New WRU chief executive Abi Tierney with Nigel Walker, left, and Richard Collier-Keywood
New WRU chief executive Abi Tierney with Nigel Walker, left, and Richard Collier-Keywood

MSs have scrutinised representatives of the WRU following allegations of bullying, sexism and sexual harassment in Welsh rugby.

Delyth Jewell, who chairs the Senedd’s culture committee, raised concerns about repeated warnings of a looming crisis being missed.

Nigel Walker, the WRU’s executive director of rugby, recognised that the union failed to join the dots between individual incidents.

He told the committee: “I think some of our policies and processes were not fit for purpose….

“When you have a television programme which lays bare the ills of an organisation, all in 30 minutes, you’d be rather foolish not to take heed.”

Llyr Gruffydd, the Plaid Cymru MS for North Wales, asked the witnesses to characterise the atmosphere among staff working at the WRU today.

Abi Tierney, who has only been in post as chief executive for 13 days, told MSs that staff are optimistic that the review will allow the WRU to draw a line under the scandal.

South Wales East MS Delyth Jewell speaking in the Senedd
South Wales East MS Delyth Jewell


“There is a real sense of hope and looking forward,” she said. “But that is balanced with a real sense of tiredness – they went through a lot last year.”

Ms Tierney said she has been impressed by people’s commitment, passion, sense of purpose and a real determination to turn it around.

Tom Giffard, for the Conservatives, asked about the relationship with the Welsh Government.

Conservative MS Tom Giffard
Conservative MS Tom Giffard

Richard Collier-Keywood, who was appointed as chair six months ago, said the WRU met Dawn Bowden, the deputy minister for sport, last week.

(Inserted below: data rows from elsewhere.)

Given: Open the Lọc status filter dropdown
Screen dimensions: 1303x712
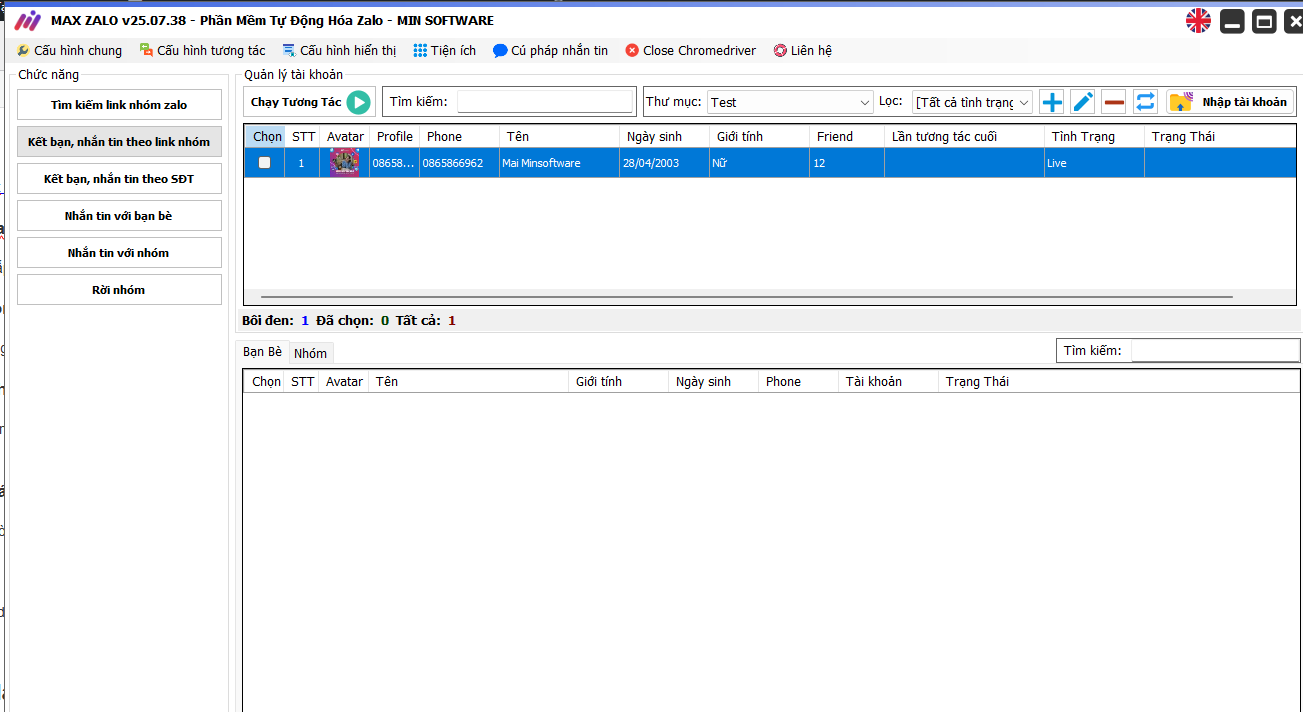Looking at the screenshot, I should click(x=1024, y=102).
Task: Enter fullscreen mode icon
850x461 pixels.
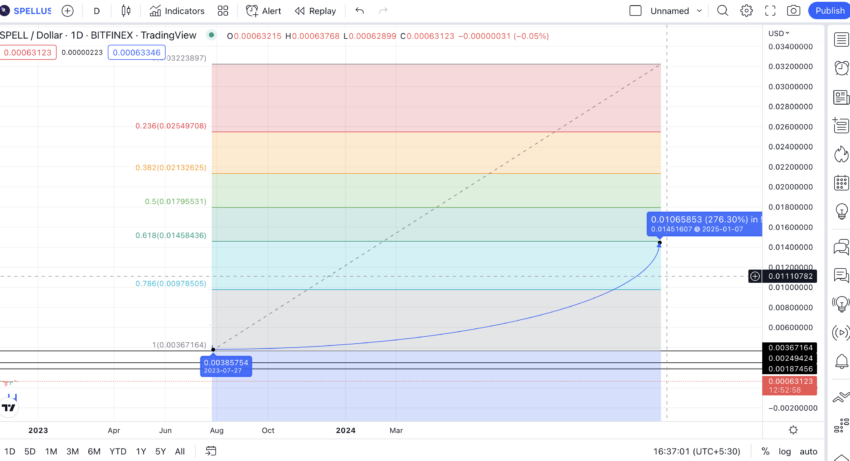Action: point(770,11)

Pressed about an £18m Covid recovery loan, he said the WRU is in talks with Welsh ministers and NatWest about renegotiating the terms.

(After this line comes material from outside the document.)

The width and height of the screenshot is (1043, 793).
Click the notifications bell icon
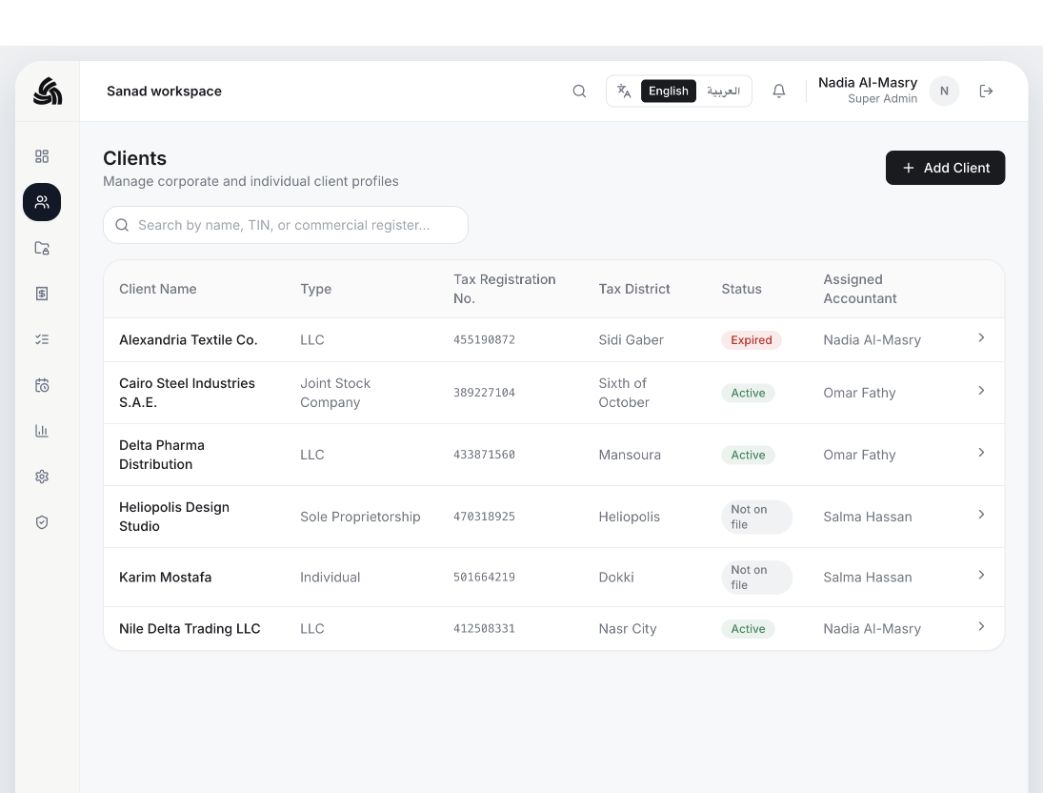click(779, 91)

He explained that the initial total interest rate was 2.75% but it has since risen to 8.5%, warning that it is having a severe impact on the regions.

Mr Collier-Keywood said the Welsh Government loan takes £2m a year – including £1m of interest – out of the regions every year.

Asked whether the number of regions could reduce if no breathing space is forthcoming, he told MSs that the WRU will have to move to an as-yet-undefined plan B.

He said moving to fewer regions would not be a magic bullet as they would inherit the debt.


Carolyn Thomas, the Labour MS for North Wales, asked which of the independent review’s 36 recommendations have been implemented so far.

Labour MS Carolyn Thomas
Labour MS Carolyn Thomas

Mr Collier-Keywood told the meeting on Wednesday January 24 that the WRU has a new 12-strong board committed to culture change.

He highlighted the appointment of Dame Anne Rafferty as chair of an oversight group after she led the independent review.

Mr Collier-Keywood also raised the importance of appointing Jamie Roberts and Amanda Bennett, two former Wales internationals, to the board.

Mr Collier-Keywood said the new governance arrangements will be reviewed in 2025 and the WRU will report on progress against the recommendations every quarter.

He told MSs that most of the recommendations will be met by the end of the calendar year.

Pressed by Hefin David about changes in the women’s game, Mr Walker said more than 30 professional contracts have been issued to the senior team for the first time.

Caerphilly Senedd Member Hefin David speaking in the Senedd
Caerphilly’s Labour Senedd Member Hefin David

The former track and field athlete told the Labour MS for Caerphilly that there is little difference between the investment in the girls’ and boys’ junior game.

However, he recognised a disparity in higher age groups and a gulf in the senior game, saying the WRU is committed to closing those gaps over the longer term.


Labour’s Mike Hedges, who represents Swansea East, asked how community clubs will benefit from changes afoot at the WRU.

Mr Collier-Keywood said he attended Caerphilly vs Porthcawl on the weekend and he was struck by the dedication of a relatively small band of volunteers running the clubs.

He told the committee: “Ultimately – if we do our jobs correctly at the WRU, there will be more money flowing into community rugby … that is clearly one of our two main focuses.”

Mr Walker warned that rugby unions across the world are struggling to maintain the number of male players although the women’s game continues to grow.

“We have got to come up with a strategy which enables clubs to go from strength to strength,” said the former Wales wing. “If you ask me for the answer now, I couldn’t give it to you but we need to review every aspect of what we do.”